Sophia deed haar best en vertelde stukje bij beetje het verhaal over hun ontsnapping uit het Huis der Onbekenden, het infiltreren van het paleis, hoe ze verliefd werd op Sebastian, dat ze weg moest en weer gevangen was genomen…
“Het klinkt alsof je veel hebt meegemaakt,” zei Lucas. “En je hebt me nog niet eens verteld hoe dit je allemaal hierheen heeft gebracht.”
“Er was een kunstenares: Laurette van Klett.”
“Degene die jou heeft geschilderd, compleet met het teken van de onvrijen?” zei Lucas. Hij klonk alsof hij haar al in dezelfde categorie had geplaatst als de anderen die haar gekweld hadden, en dat wilde Sophia niet.
“Ze schildert wat ze ziet,” zei Sophia. Laurette was iemand voor wie ze geen woede voelde. “En ze zag de gelijkenis tussen mij en mijn moeder in een schilderij. Zonder haar zou ik nooit geweten hebben waar ik moest beginnen met zoeken.”
“Dan moeten we haar dankbaar zijn,” zei Jan. “Hoe zit het met jou, Lucas? Je had het over mentors. Waar hebben ze je les in gegeven?
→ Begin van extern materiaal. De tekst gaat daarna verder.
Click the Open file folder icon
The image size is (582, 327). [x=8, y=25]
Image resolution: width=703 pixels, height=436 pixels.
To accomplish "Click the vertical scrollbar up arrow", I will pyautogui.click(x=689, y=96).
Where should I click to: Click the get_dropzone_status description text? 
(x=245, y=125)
Wat moest je wórden?”
Weer kreeg Sophia het gevoel dat haar neef haar tegen haar broer wilde beschermen.
“Ze gaven me les in talen en politiek, vechtkunsten, en in elk geval de basis van het gebruiken van de talenten die we hebben,” legde Lucas uit.
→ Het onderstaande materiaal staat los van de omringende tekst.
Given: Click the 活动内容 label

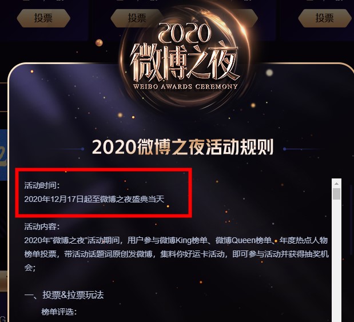Looking at the screenshot, I should pyautogui.click(x=42, y=226).
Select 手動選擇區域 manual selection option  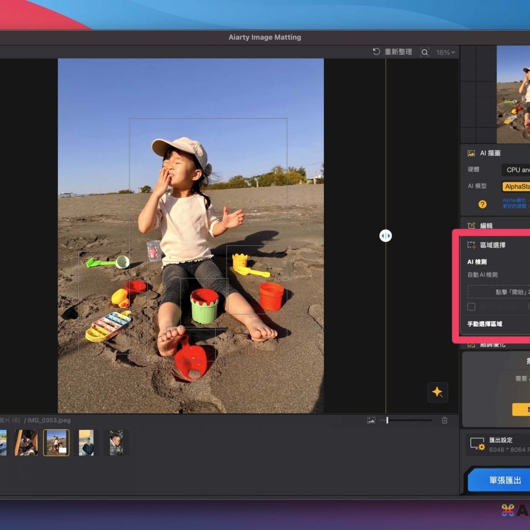point(485,324)
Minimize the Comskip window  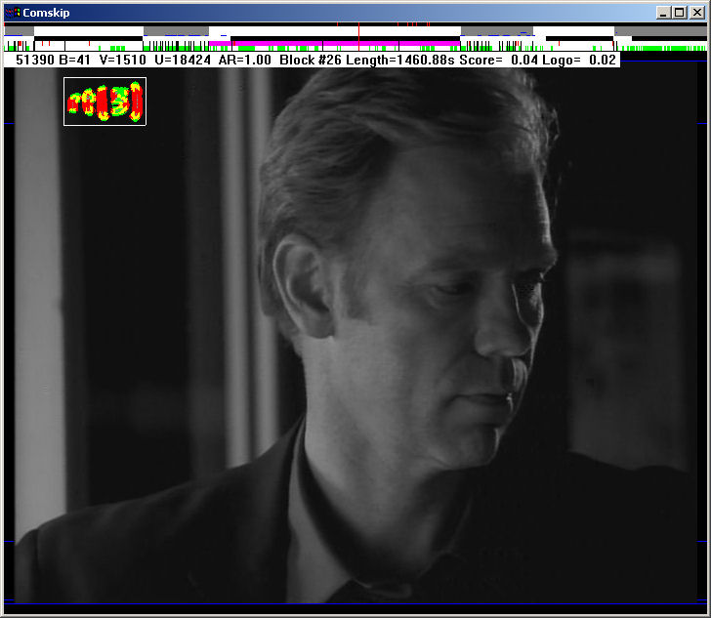pyautogui.click(x=663, y=13)
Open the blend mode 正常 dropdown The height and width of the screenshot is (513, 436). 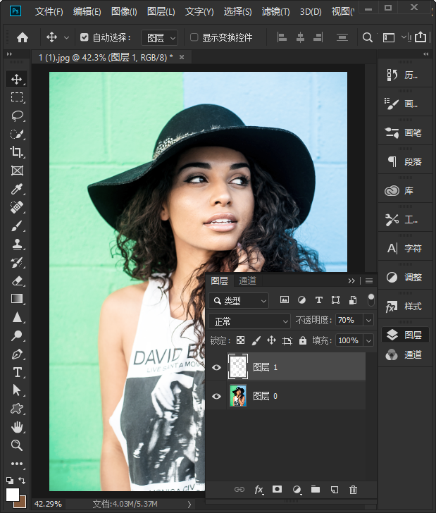249,321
“Ze hebben je geleerd hoe je een koning in de wacht moest zijn?” vroeg Jan.
Nu begon Sophia zijn bezorgdheid te begrijpen. Hij dacht dat Lucas hier was om haar opzij te zetten. Maar als ze eerlijk was dan vermoedde ze dat haar neef zich daar meer zorgen over maakte dan zij zelf. Het was niet zo dat ze erom had gevráágd om de erfgename van het koninkrijk van de Weduwe te zijn.
“Je denkt dat ik hier ben om de troon op te eisen?” vroeg Lucas. Hij schudde zijn hoofd. “Ze hebben me geleerd om een aristocraat te zijn, zo goed als ze konden. Ze hebben me ook geleerd dat er niets belangrijker is dan familie. Niets. Dat is waarom ik ben gekomen.”
Sophia kon zijn oprechtheid voelen, al kon Jan dat niet. Het was genoeg voor haar—meer dan genoeg. Het gaf haar een gevoel van… veiligheid. Zij en Kate hadden zo lang alleen maar elkaar gehad. Nu had ze al haar neven en nichten, haar oom… en een broer. Sophia had het gevoel dat haar wereld groter was geworden.
Haar leven zou helemaal compleet zijn als Sebastian er ook was geweest. Zijn afwezigheid voelde als een gapend gat dat niet gevuld kon worden.
“Dus,” zei Lucas. “De vader van je kind is de zoon van de vrouw die het bevel heeft gegeven voor de moord op onze ouders?”
“Jij denkt dat dat het allemaal te ingewikkeld maakt?” vroeg Sophia.
Lucas haalde nonchalant zijn schouders op. “Ingewikkeld, ja. Té ingewikkeld? Dat is aan jou om te bepalen. Waarom is hij hier niet?”
“Ik weet het niet,” gaf Sophia toe. “Ik wou dat hij er was.”